*** DATA SHOWN ***

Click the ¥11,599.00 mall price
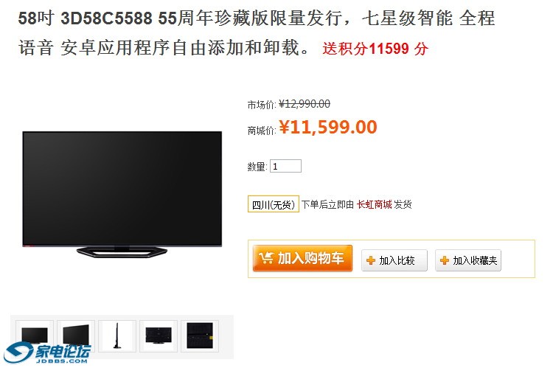Image resolution: width=553 pixels, height=368 pixels. tap(328, 127)
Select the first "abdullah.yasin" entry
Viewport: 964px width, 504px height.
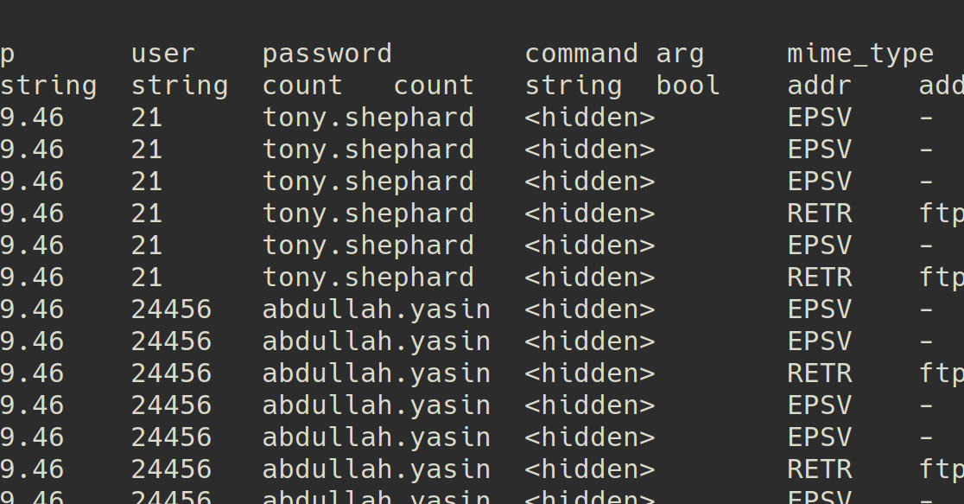tap(376, 309)
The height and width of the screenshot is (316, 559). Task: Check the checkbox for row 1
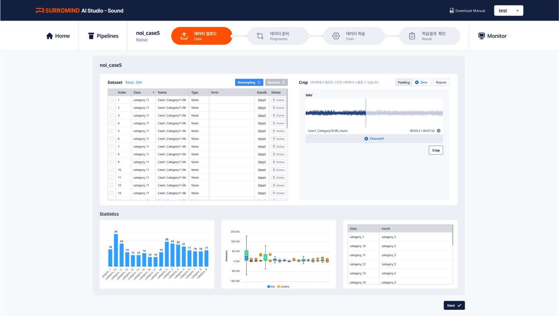(112, 100)
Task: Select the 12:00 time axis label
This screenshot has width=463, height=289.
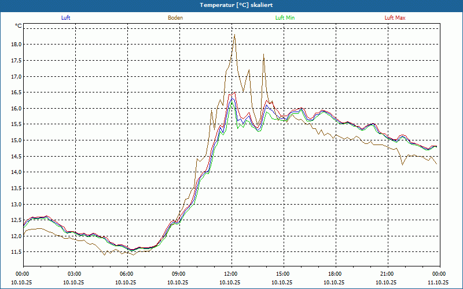Action: [231, 274]
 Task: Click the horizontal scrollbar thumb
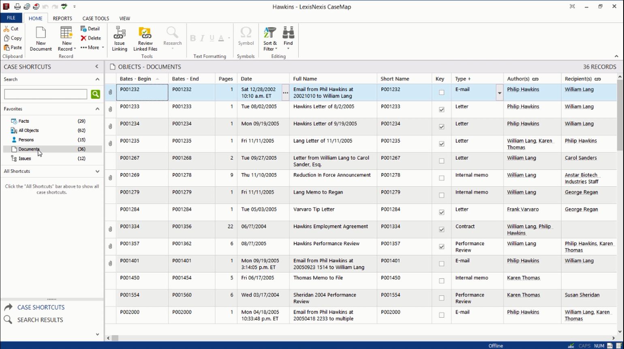click(x=115, y=338)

*** End of DATA SHOWN ***

WHAT YOU ARE ASKED TO DO
Omit the pictures, then give all the lines above again exactly.

TASK OUTPUT
Click the ¥11,599.00 mall price
Image resolution: width=553 pixels, height=368 pixels. tap(328, 127)
Select the first "abdullah.yasin" entry
Viewport: 964px width, 504px height.
tap(376, 309)
The height and width of the screenshot is (316, 559). Task: Check the checkbox for row 1
(112, 100)
Task: Select the 12:00 time axis label
This screenshot has width=463, height=289.
Action: [231, 274]
 Task: Click the horizontal scrollbar thumb
click(x=115, y=338)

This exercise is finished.